D enver five-piece Varlet (pronounced phonetically, in English) sound like a conglomeration of psych, folk and pop rock, with 1940s vocals and an activist streak. That's exactly how the music gets made. Ahead of the band's show at the hi-dive this Saturday, we talked to frontwoman Lilly Scott about her many influences and the band's next record.

First, the origins of your name -- it's Shakespearean, isn't it?

Oh yeah, I'm actually a huge Shakespeare nut and it's actually from the play King Lear and it means a knave or scoundrel. It's a cool name that I like a lot and, also, it's definitely easier to understand and pronounce when you realize it's not French.

Do you get other inspiration from Shakespeare?

Definitely. I do kind of admire his comedic, dreamy and also depressing ways that he writes his plays. So yeah, I draw most of my inspiration for the band from music, but definitely Shakespeare.

What kind of music?

I definitely adore Billie Holiday and '40s music, like Andrews Sisters and Doris Day. I'm really infatuated with Harry Nilsson, like everyone else in the band, and Tom Waits.

I also noticed you've listed an interest on Facebook as "questioning the fuck out of authority."

I'm a huge animal rights activist and mega-feminist, so that all goes hand-in-hand with questioning authority.

Does that come out in your music?

Definitely. A lot of my lyrical inspirations are of things that can't seem to be solved in life, like the strife of animals and people's liberation.

Do you think people notice that? Do they approach you to talk about it?

I have received feedback from fans saying that it does sound original, maybe they can't place what the song is about per se. But the new record is very outspoken and blunt, for sure, and I like it. That's how I like to roll.

So you're working on a new record?

We're done recording.
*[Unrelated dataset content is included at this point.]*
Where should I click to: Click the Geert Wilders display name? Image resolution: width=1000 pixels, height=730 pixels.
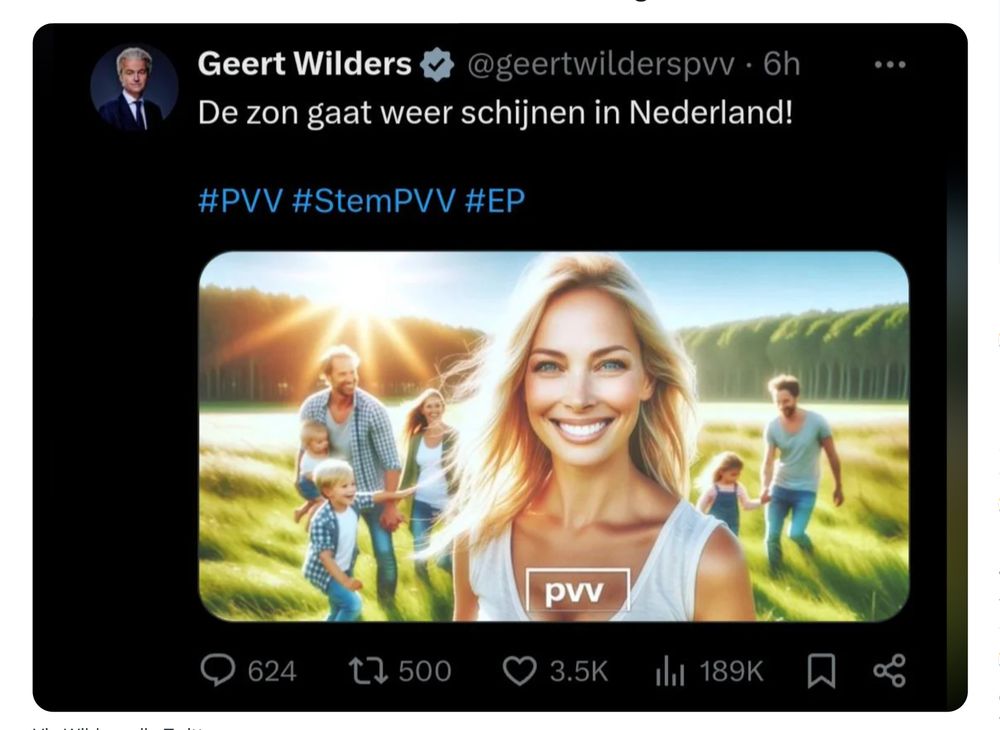304,64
We did the entire record in 10 days in the Hideaway Studios, and that was really rad. We're basically just waiting on the mixing process. James Barone, who's the drummer for Tennis, is mixing the album and he's busy with stuff with Tennis. We'll postpone on the release 'til early August. Other than that, it's all done.

How did it go?

It was awesome. We had the chance to use a lot of vintage equipment up there. The whole studio is analog, so it's staying with our lo-fi sound we had on the Drifter EP. So that's cool. It was an awesome experience to be able to do it all at once instead of trying to schedule each of us to do individual tracking here and there, which is hard for a five-piece band with jobs. It was awesome to do it together ... It's about as collaborative as it can get. The record is half and half songs that I wrote the lyrics to, and our drummer Will Duncan wrote lyrics to the other half. I have kind of a psychedelic, Broadcast, weird vibe to my songs, and his are kind of '70s pop, Elton John, so we have this Lennon/McCartney situation going on with the new record. Hence, why we're waiting on James to mix it because he really has our sound down.